= Hindu College, Cove and John =

Hindu secondary school in Cove and John, Guyana

The Hindu College is a Hindu secondary school located at Cove and John in the Demerara-Mahaica region of Guyana. Founded in 1959 as a successor to the East Coast High School, the institution operates under the auspices of the Guyana Sevashram Sangha, a branch of the Bharat Sevashram Sangh. As of early 2022, the Hindu College enrolled approximately 125 students, with capacity for up to 200. The school demonstrated strong academic performance in 2010, when all 15 students taking the Caribbean Secondary Education Certificate (CSEC) examinations passed, earning a total of 51 Grade Ones, 47 Grade Twos, and 37 Grade Threes.

==History==

The origins of the Hindu College trace back to 1957, when Swami Purnanand, a disciple of Swami Pranavananda, established the East Coast High School to educate the children of farmers in the region. In 1959, with the arrival of Swami Dibyananda from India, the school was reconstituted as Hindu College. It was later renamed Hindu College and Institute of Technology, reflecting its expanded focus on technical education.

In 2010, the college recorded a 100% pass-rate for students taking the Caribbean Secondary Education Certificate (CSEC). That same year, the Hindu College received a $300,000 donation to fund the establishment of a learning resource centre that was named the Zara Learning Centre. The college is closely affiliated with the Cove and John Ashram and continues to be influenced by the religious and educational missions of the Bharat Sevashram Sangh. As of 2010 and continuing into 2022, Rajkumarie Singh served as principal, reportedly holding the position for five decades.

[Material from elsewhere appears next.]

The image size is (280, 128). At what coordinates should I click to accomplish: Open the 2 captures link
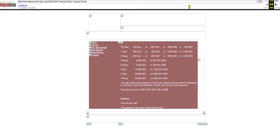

The institution also briefly employed Bharat Jagdeo, who later became President of Guyana, as a teacher.

Although founded within a Hindu religious framework, the Hindu College has historically welcomed students and staff of all religious backgrounds. The original East Coast High School had policies that enabled prayer according to Hindu, Christian, and Muslim traditions. While Hindu prayers became the norm in later years, hiring practices and admissions have remained inclusive, with no formal religious restrictions. The college benefits from shared religious and cultural infrastructure. Its new computer lab, inaugurated in 2021, provides free internet access and serves as a technological training hub for the region. The college actively engages with the religious and cultural life of the Cove and John Ashram. Students regularly participate in Ramayana satsangs, arati worship, and Hindu festivals such as Maha Shivaratri. In 2022, a 50-foot statue of Shiva was consecrated at the Ashram, envisioned by Khemnauth Sookram, the sculptor of an 80-foot Hanuman statue in Essequibo.

== Student demographics ==
As of early 2022, the Hindu College had an enrollment of approximately 125 students, though its facilities are built to accommodate up to 200 students. In 2010, all 15 students sitting for the Caribbean Secondary Education Certificate (CSEC) passed their subjects, collectively earning 51 Grade Ones, 47 Grade Twos, and 37 Grade Threes.